Consigne donnée A:
Reproduisez intégralement, sans la moindre modification, le texte ci-dessous sur l'édition des écrits de Duras.

Texte fourni:
┌──
Car apport scientifique il y a. Et majeur. Absolument. Et l'on ne peut que s'incliner devant le travail de commentaire et de recherche considérable qu'ont accompli quelques spécialistes (Bernard Alazet, Christiane Blot-Labarrère, Marie-Hélène Boblet, Brigitte Ferrato-Combe, Robert Harvey, Julien Piat, Florence de Chalonge, Sylvie Loignon) sur la base des archives Duras confiées à l'IMEC et qui permettent réellement de connaître des aspects vraiment neufs du « comment écrivait-elle ? » pour la période 1943-1973 que couvrent ces deux premiers volumes Dans un appareil critique assez classique, les éditeurs ont ré-historicisé les écrits de Duras, puisqu'en republiant ses écrits (tous genres confondus) dans l'ordre chronologique de leur parution, ils montrent  comment se sont constitués un imaginaire (Alazet expliquera, par exemple, la triangulation de l'amour chez Duras, dès ses débuts, dès Le Marin de Gibraltar ) et une écriture qui s'est cherchée en renonçant à des influences d'époque pour aboutir au lapidaire du ton personnel. Véritable besogne d'historien de la littérature avec étude de la genèse des œuvres (qui permet, par exemple, de voir que Le Ravissement..., initialement conçu pour le théâtre, migre vers le scénario, puis devient finalement le roman que l'on sait), étude richement illustrée par des documents d'archives, des commentaires du temps, des informations sur la publication, la  réception (une note pour Le Ravissement... permet ainsi, et pour ne prendre que cet exemple, de mesurer combien un éditeur peut aider  moralement quelqu'un qui vient d'être éreinté : en 1964, le directeur de Minuit, Jérôme Lindon, écrit à Marguerite Duras que « Le Ravissement de Lol V. Stein est un admirable roman, sans doute le plus beau que vous ayez encore écrit. [...] Plus vous allez et plus vos œuvres gagnent en force et en beauté ».)
└──
Enregistrements:
┌──
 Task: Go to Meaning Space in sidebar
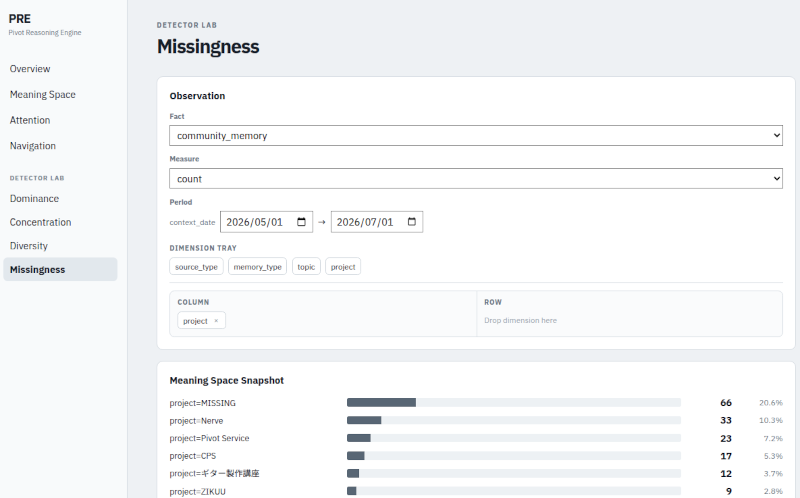coord(42,94)
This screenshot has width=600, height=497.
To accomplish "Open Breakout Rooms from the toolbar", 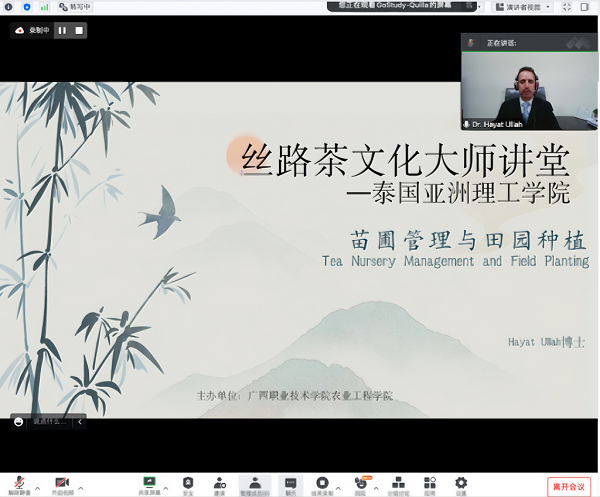I will pos(397,484).
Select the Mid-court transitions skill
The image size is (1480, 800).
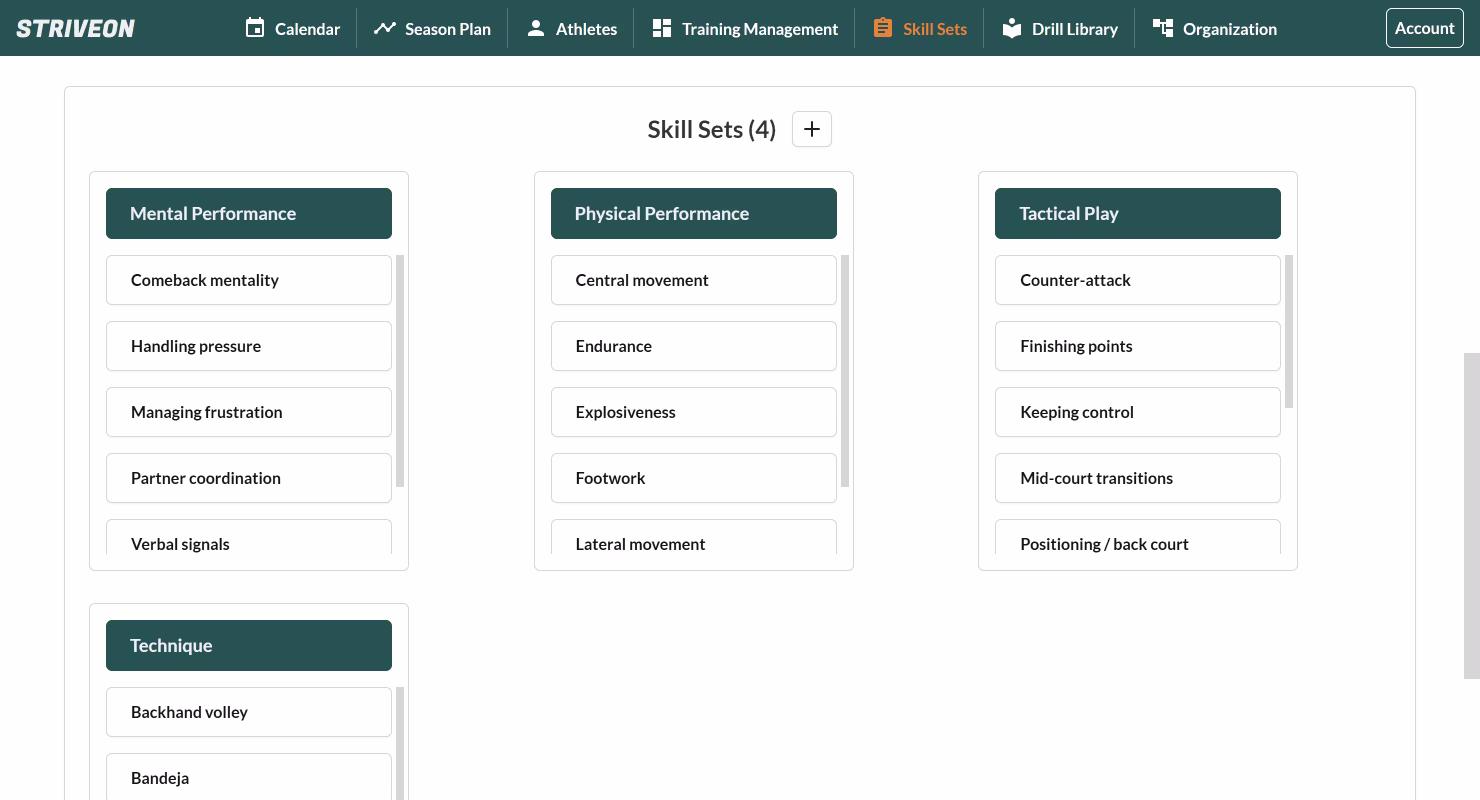pyautogui.click(x=1137, y=478)
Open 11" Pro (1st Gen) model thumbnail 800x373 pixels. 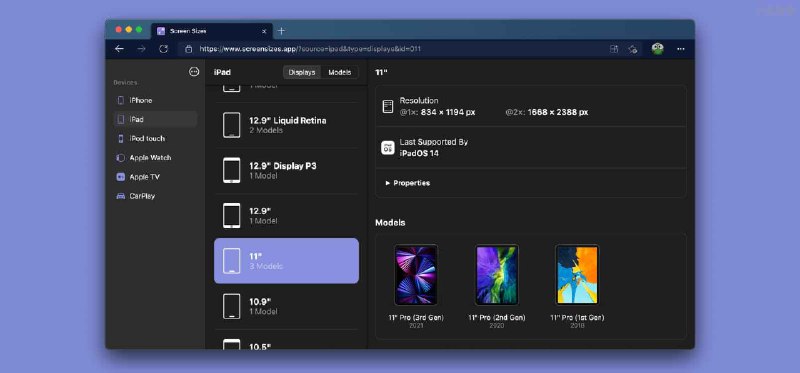[577, 275]
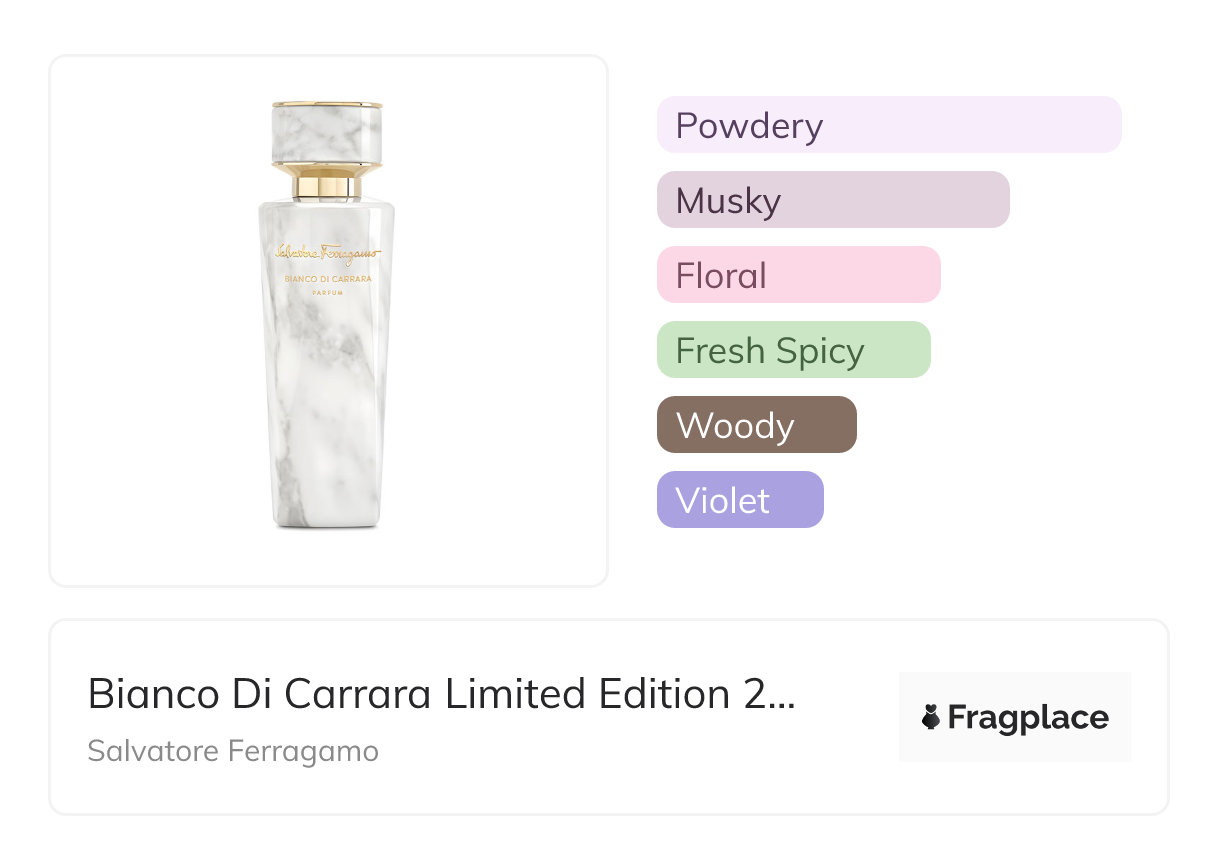Click the marble cap of the bottle
Viewport: 1218px width, 864px height.
pyautogui.click(x=327, y=134)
└──
Consigne donnée B:
Relevez chaque ligne des enregistrements ci-dessus où figure la chaîne « height », en tenant compte de la casse.

Réponse complète A:
Car apport scientifique il y a. Et majeur. Absolument. Et l'on ne peut que s'incliner devant le travail de commentaire et de recherche considérable qu'ont accompli quelques spécialistes (Bernard Alazet, Christiane Blot-Labarrère, Marie-Hélène Boblet, Brigitte Ferrato-Combe, Robert Harvey, Julien Piat, Florence de Chalonge, Sylvie Loignon) sur la base des archives Duras confiées à l'IMEC et qui permettent réellement de connaître des aspects vraiment neufs du « comment écrivait-elle ? » pour la période 1943-1973 que couvrent ces deux premiers volumes Dans un appareil critique assez classique, les éditeurs ont ré-historicisé les écrits de Duras, puisqu'en republiant ses écrits (tous genres confondus) dans l'ordre chronologique de leur parution, ils montrent  comment se sont constitués un imaginaire (Alazet expliquera, par exemple, la triangulation de l'amour chez Duras, dès ses débuts, dès Le Marin de Gibraltar ) et une écriture qui s'est cherchée en renonçant à des influences d'époque pour aboutir au lapidaire du ton personnel. Véritable besogne d'historien de la littérature avec étude de la genèse des œuvres (qui permet, par exemple, de voir que Le Ravissement..., initialement conçu pour le théâtre, migre vers le scénario, puis devient finalement le roman que l'on sait), étude richement illustrée par des documents d'archives, des commentaires du temps, des informations sur la publication, la  réception (une note pour Le Ravissement... permet ainsi, et pour ne prendre que cet exemple, de mesurer combien un éditeur peut aider  moralement quelqu'un qui vient d'être éreinté : en 1964, le directeur de Minuit, Jérôme Lindon, écrit à Marguerite Duras que « Le Ravissement de Lol V. Stein est un admirable roman, sans doute le plus beau que vous ayez encore écrit. [...] Plus vous allez et plus vos œuvres gagnent en force et en beauté ».)

Réponse complète B:
This screenshot has width=600, height=497.
Viewport: 1218px width, 864px height.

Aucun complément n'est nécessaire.